■ EXERCICES À TRAITER ■
**a.** Relevez toutes les formes verbales conjuguées à l'imparfait de l'indicatif dans le témoignage sur l'enseignement à Mayotte.
**b.** Traduisez en anglais la phrase suivante du témoignage sur l'enseignement à Mayotte : « Malgré la précarité qui touche une majorité des élèves, ceux-ci font preuve de détermination et de motivation. »
**c.** Reprenez le témoignage sur l'enseignement à Mayotte à la suite de sa dernière phrase.

Professeur d’histoire-géographie dans un lycée de Mayotte, Arnaud décrit des conditions d’enseignement dégradées par un climat de violences et le manque de moyens. Malgré la précarité qui touche une majorité des élèves, ceux-ci font preuve de détermination et de motivation. L’opération « Wuambushu » lui fait craindre une déscolarisation accrue des plus démunis.


« Monsieur, pourquoi êtes-vous venu à Mayotte ? Vous allez vite vouloir partir ! » me disait un élève au début de mon premier cours en lycée à Mayotte. Fin septembre 2022, j’arrivais sur l’île tout en sachant que les conditions pouvaient ne pas être faciles. Généralement, ce sont les avis négatifs d’un lieu qui ressortent le plus et coulent à flots sur les forums d’expatrié·es. En cette fin d’année scolaire, je pense avoir compris son interrogation et surtout pourquoi je désire rester.

■ SECTION DES DONNÉES ■
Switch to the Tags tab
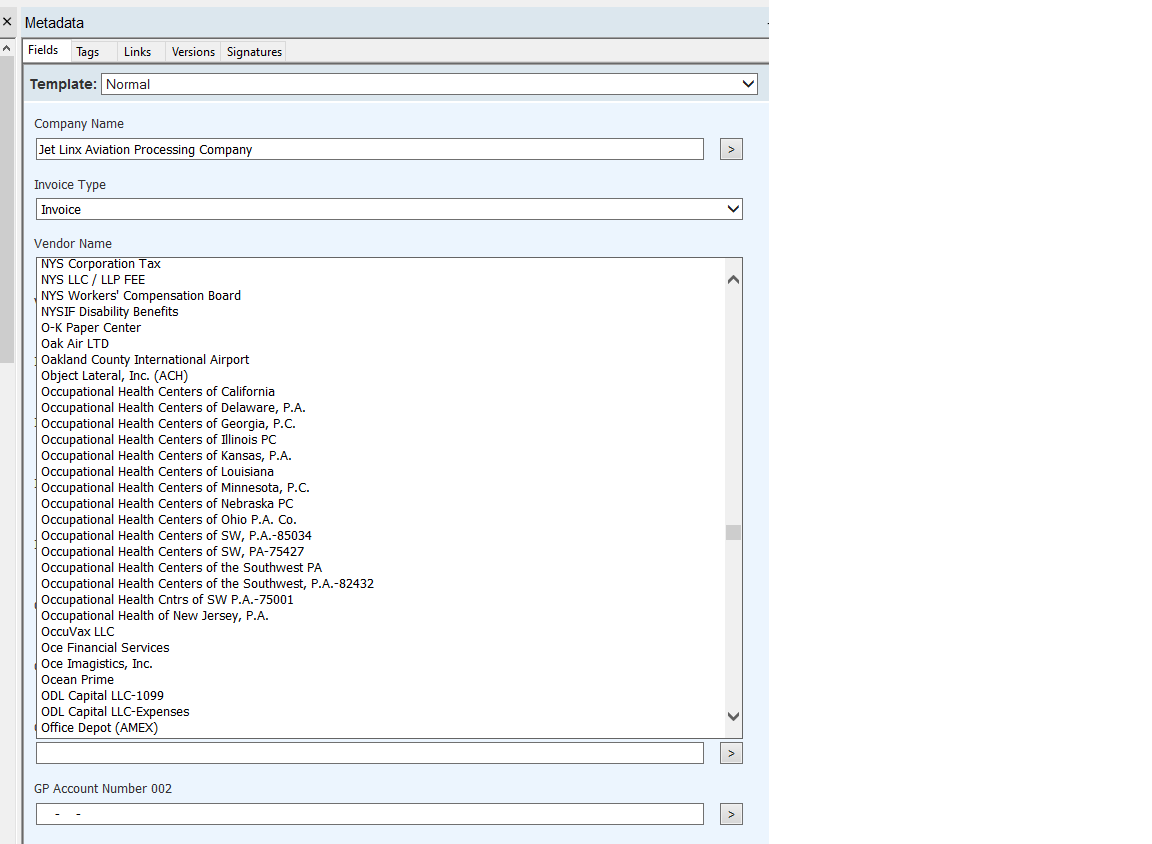Image resolution: width=1152 pixels, height=844 pixels. (x=88, y=52)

■ RÉSULTATS DES EXERCICES ■
**a.** disait, arrivais, pouvaient

**b.** Despite the precarious circumstances affecting a majority of the students, they show determination and motivation.

**c.**
Comme dans la plupart des établissements de l’île, les élèves de mon lycée sont nombreux : environ 2 000 pour un bâtiment conçu pour en accueillir 1 600. Ce nombre s’explique par la forte croissance démographique de Mayotte, mais également par le manque de structures scolaires. Nous accueillons des BTS, des bac pro, des bac généraux et des CAP dans un bâtiment qui était à l’origine un collège. Ainsi, les classes sont souvent pleines à craquer et composées régulièrement d’une trentaine individus.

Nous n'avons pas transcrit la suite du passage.